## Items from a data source
• • •

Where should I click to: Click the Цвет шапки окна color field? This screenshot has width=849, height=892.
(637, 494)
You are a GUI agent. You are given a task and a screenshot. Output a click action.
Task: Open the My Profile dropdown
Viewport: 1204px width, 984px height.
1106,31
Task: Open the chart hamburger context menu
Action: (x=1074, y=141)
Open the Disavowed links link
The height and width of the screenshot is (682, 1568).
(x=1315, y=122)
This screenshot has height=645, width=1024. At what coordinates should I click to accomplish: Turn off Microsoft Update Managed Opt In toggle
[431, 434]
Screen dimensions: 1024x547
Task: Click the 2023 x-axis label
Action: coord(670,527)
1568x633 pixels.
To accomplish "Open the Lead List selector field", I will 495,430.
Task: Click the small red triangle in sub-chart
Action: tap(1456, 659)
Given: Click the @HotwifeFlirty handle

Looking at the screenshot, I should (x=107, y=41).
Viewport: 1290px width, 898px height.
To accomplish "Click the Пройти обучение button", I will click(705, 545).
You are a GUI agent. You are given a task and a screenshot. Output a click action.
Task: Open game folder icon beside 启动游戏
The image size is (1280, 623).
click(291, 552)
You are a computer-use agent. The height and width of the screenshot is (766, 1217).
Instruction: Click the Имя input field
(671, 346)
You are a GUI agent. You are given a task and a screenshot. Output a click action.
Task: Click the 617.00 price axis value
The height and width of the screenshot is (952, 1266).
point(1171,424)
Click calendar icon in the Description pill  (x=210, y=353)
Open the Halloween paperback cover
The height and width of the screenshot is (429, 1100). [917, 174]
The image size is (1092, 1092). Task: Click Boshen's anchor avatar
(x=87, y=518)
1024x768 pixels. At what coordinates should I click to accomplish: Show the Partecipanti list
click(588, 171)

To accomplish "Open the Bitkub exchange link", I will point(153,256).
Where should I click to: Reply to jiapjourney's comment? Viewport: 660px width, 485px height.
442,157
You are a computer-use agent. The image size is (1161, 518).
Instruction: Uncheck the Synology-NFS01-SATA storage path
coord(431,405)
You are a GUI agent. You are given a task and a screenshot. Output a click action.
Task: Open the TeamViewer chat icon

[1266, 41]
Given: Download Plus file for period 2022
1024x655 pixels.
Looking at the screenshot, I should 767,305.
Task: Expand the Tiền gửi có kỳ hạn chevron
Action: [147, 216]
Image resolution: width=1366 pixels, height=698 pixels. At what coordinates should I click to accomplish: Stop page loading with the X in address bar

• • •

## Brief
Both the line containing "Viewport: 1290px width, 898px height." and the line containing "Task: Click the 617.00 price axis value" belong in the answer. Print them and every line above that falls between them exactly, and no others.

## Exercise answer
Viewport: 1290px width, 898px height.
To accomplish "Click the Пройти обучение button", I will click(705, 545).
You are a GUI agent. You are given a task and a screenshot. Output a click action.
Task: Open game folder icon beside 启动游戏
The image size is (1280, 623).
click(291, 552)
You are a computer-use agent. The height and width of the screenshot is (766, 1217).
Instruction: Click the Имя input field
(671, 346)
You are a GUI agent. You are given a task and a screenshot. Output a click action.
Task: Click the 617.00 price axis value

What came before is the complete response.